→ Problem requirements
Duplicate the records word for word, starting with the line that contains "You are a computer-use agent. The" and going on through the end of the records. Leave the pictures out of your answer.

→ Task input
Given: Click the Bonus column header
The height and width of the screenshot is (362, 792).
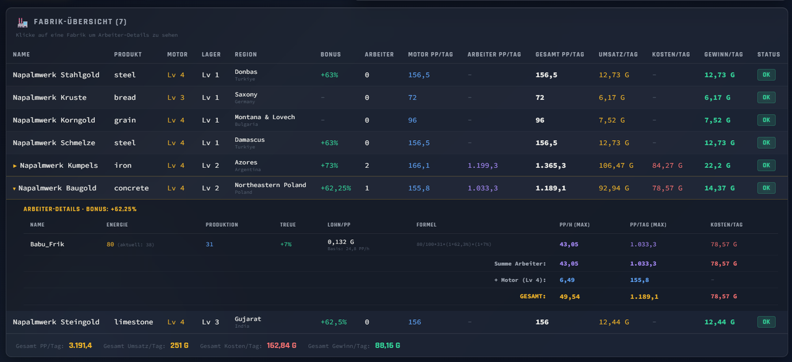Looking at the screenshot, I should tap(330, 55).
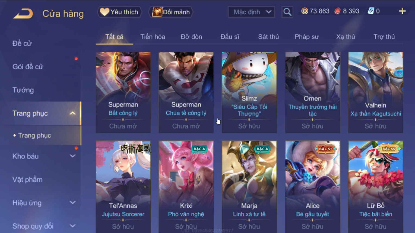Expand the Kho báu sidebar section
Screen dimensions: 415x233
coord(72,156)
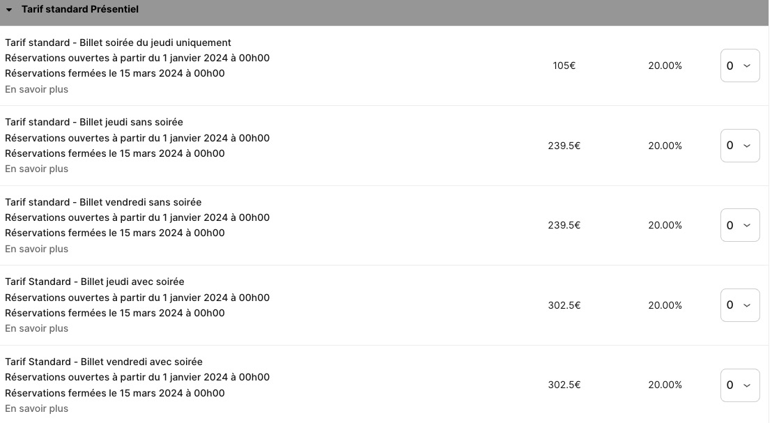Open quantity dropdown for vendredi sans soirée ticket

739,225
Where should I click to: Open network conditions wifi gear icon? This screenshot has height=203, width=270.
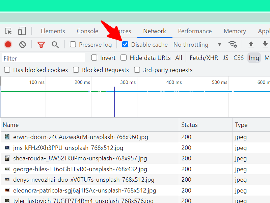click(x=233, y=44)
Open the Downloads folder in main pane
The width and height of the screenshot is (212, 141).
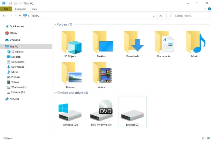(132, 42)
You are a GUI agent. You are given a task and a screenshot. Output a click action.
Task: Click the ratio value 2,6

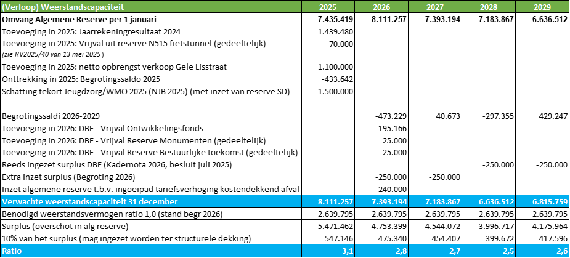(x=542, y=251)
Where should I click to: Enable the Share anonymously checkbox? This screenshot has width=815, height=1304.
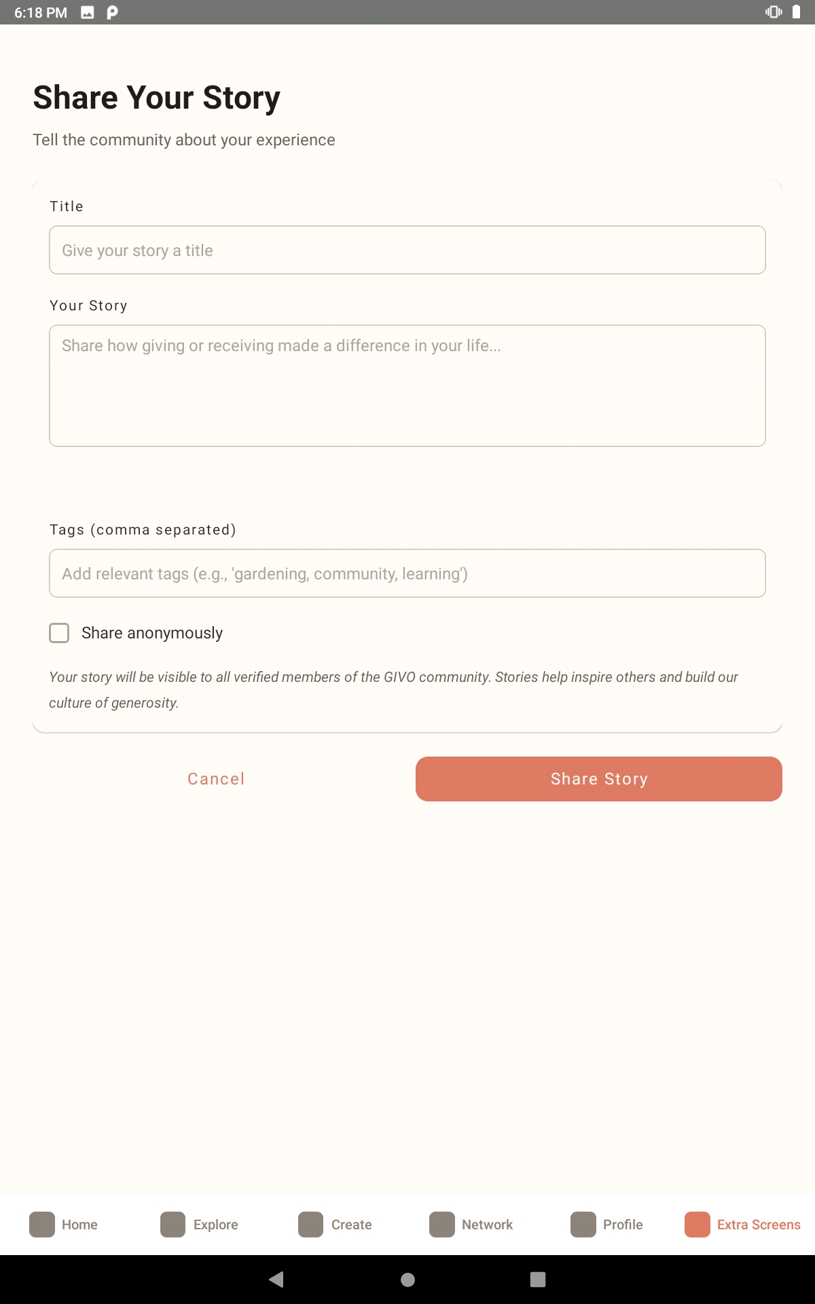(59, 633)
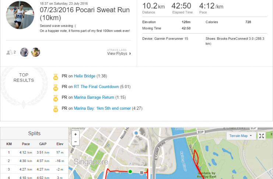This screenshot has width=273, height=179.
Task: Open View Flybys in Strava Labs
Action: [x=119, y=53]
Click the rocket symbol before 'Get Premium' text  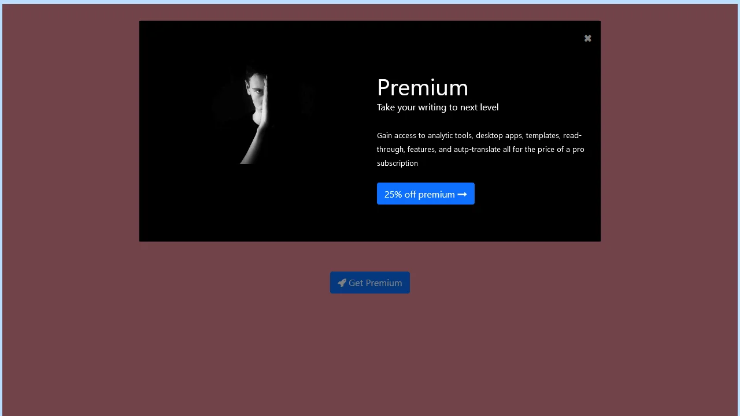(x=342, y=283)
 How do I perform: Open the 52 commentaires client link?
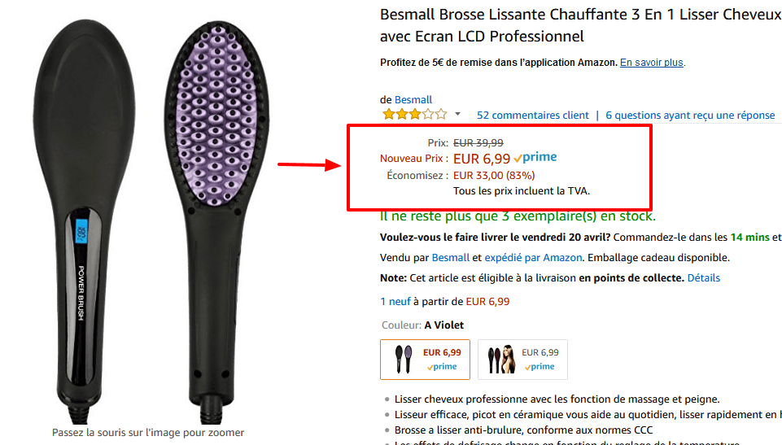pos(532,116)
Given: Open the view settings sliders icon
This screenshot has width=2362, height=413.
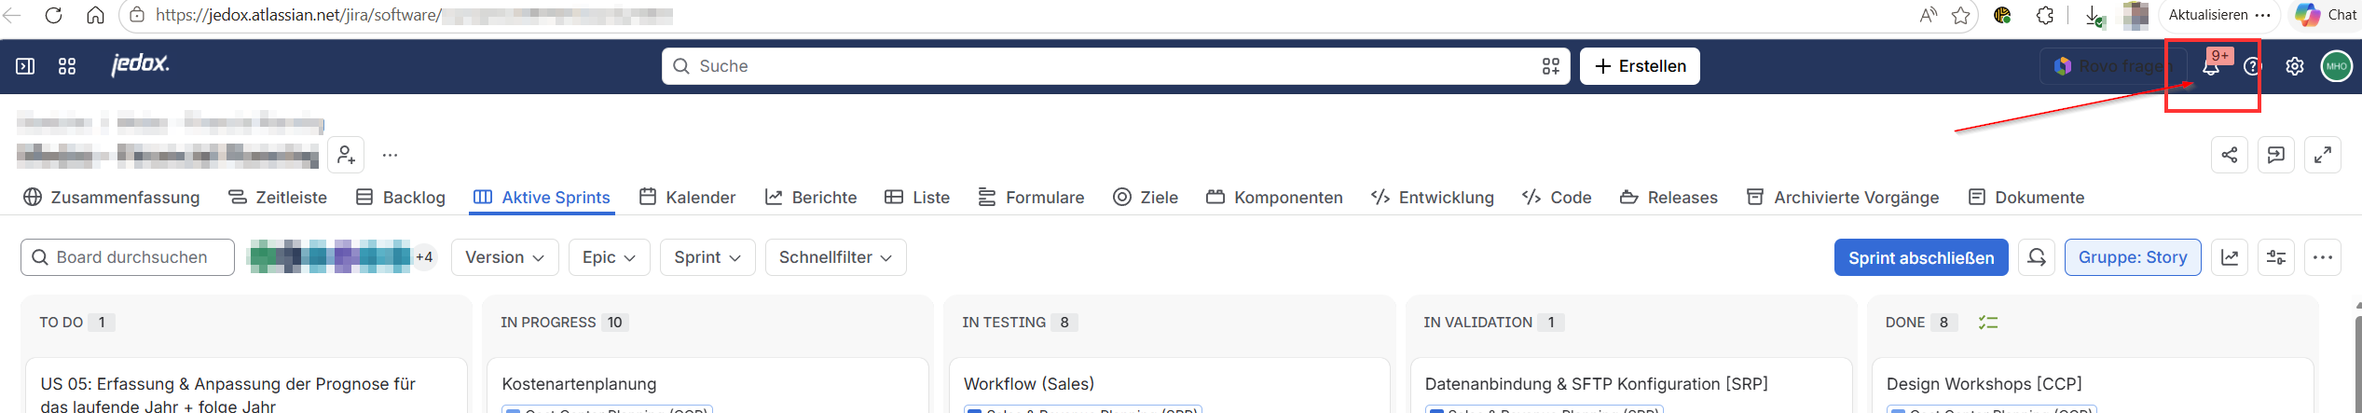Looking at the screenshot, I should click(x=2276, y=257).
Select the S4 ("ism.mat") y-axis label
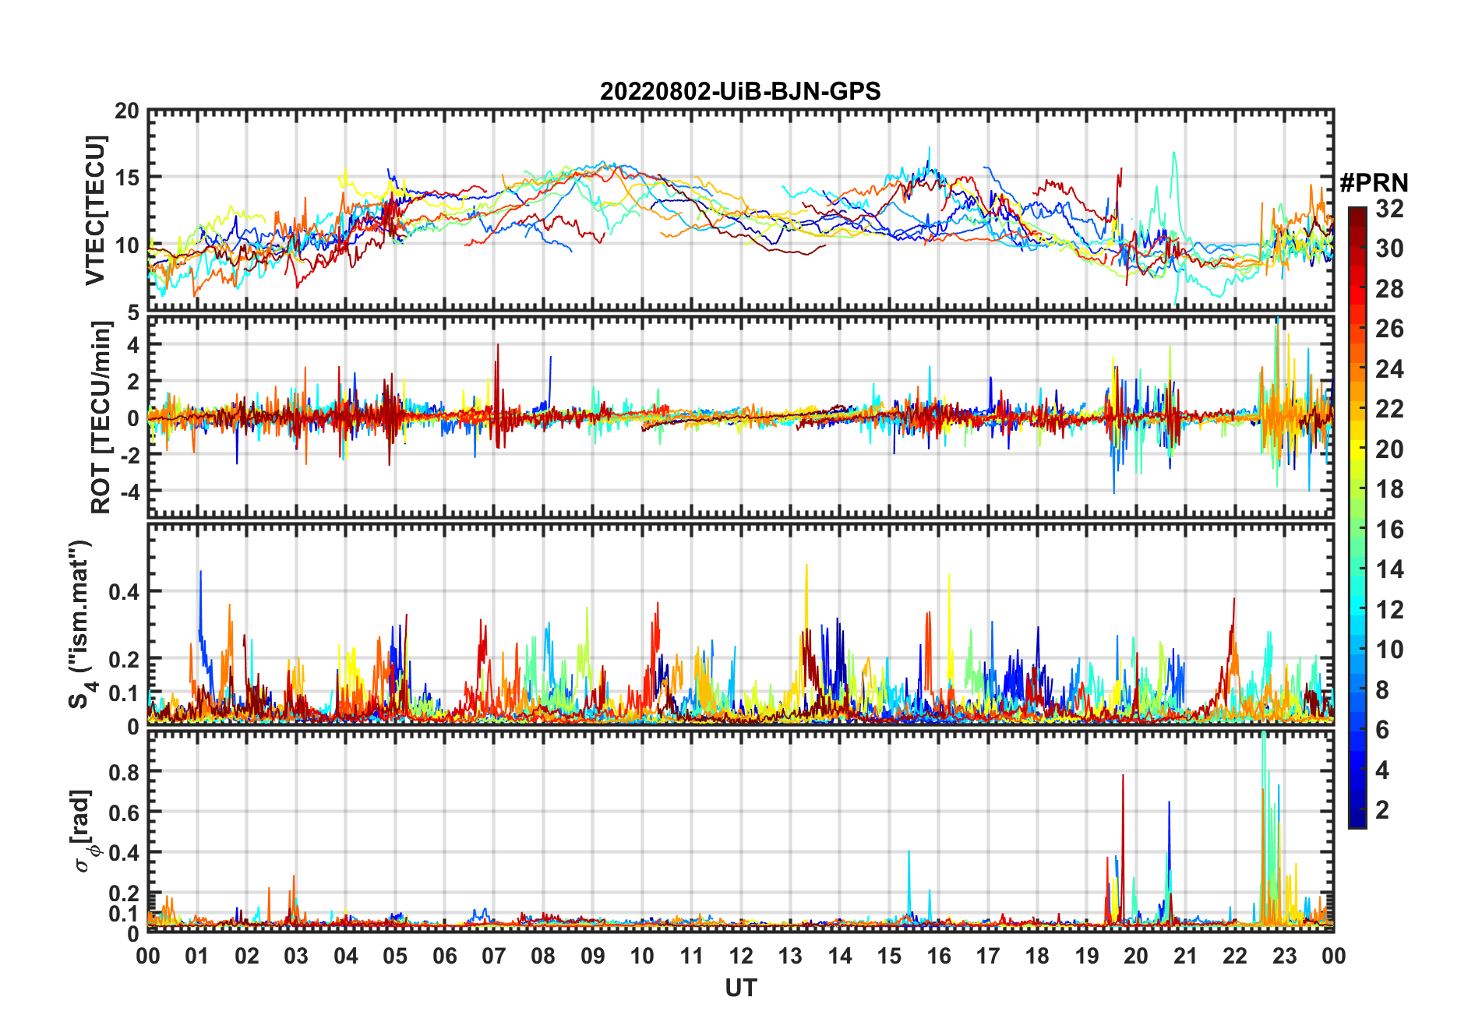Screen dimensions: 1482x1036 coord(79,624)
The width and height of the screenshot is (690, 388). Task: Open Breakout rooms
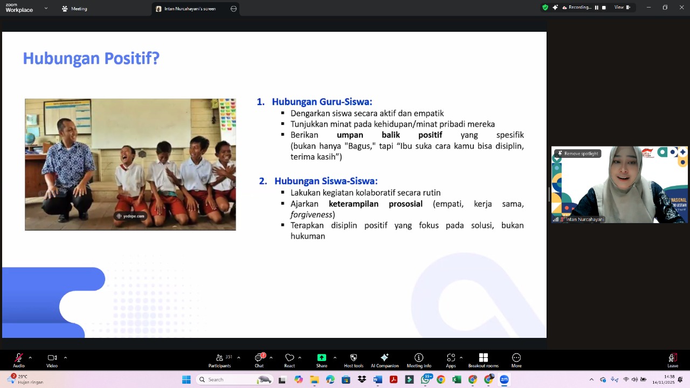tap(483, 358)
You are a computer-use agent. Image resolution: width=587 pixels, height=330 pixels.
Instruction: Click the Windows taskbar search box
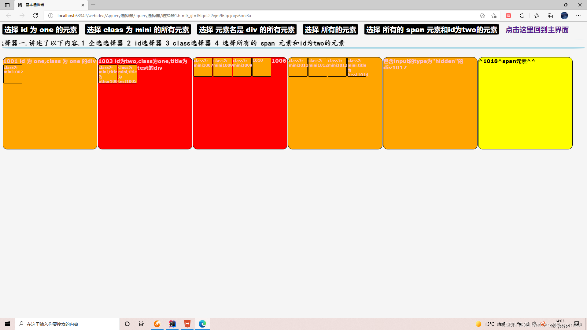67,324
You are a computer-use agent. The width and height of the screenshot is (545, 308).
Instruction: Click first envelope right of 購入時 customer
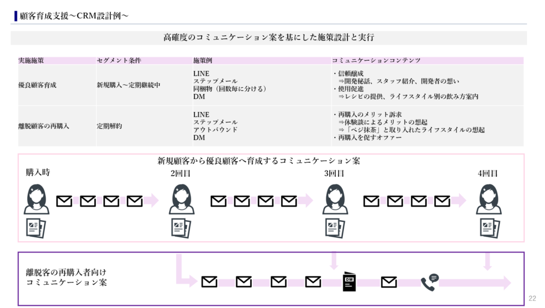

→ Correct result
You are a computer-use agent. The width and height of the screenshot is (545, 308).
Instruction: Click first envelope right of 購入時 customer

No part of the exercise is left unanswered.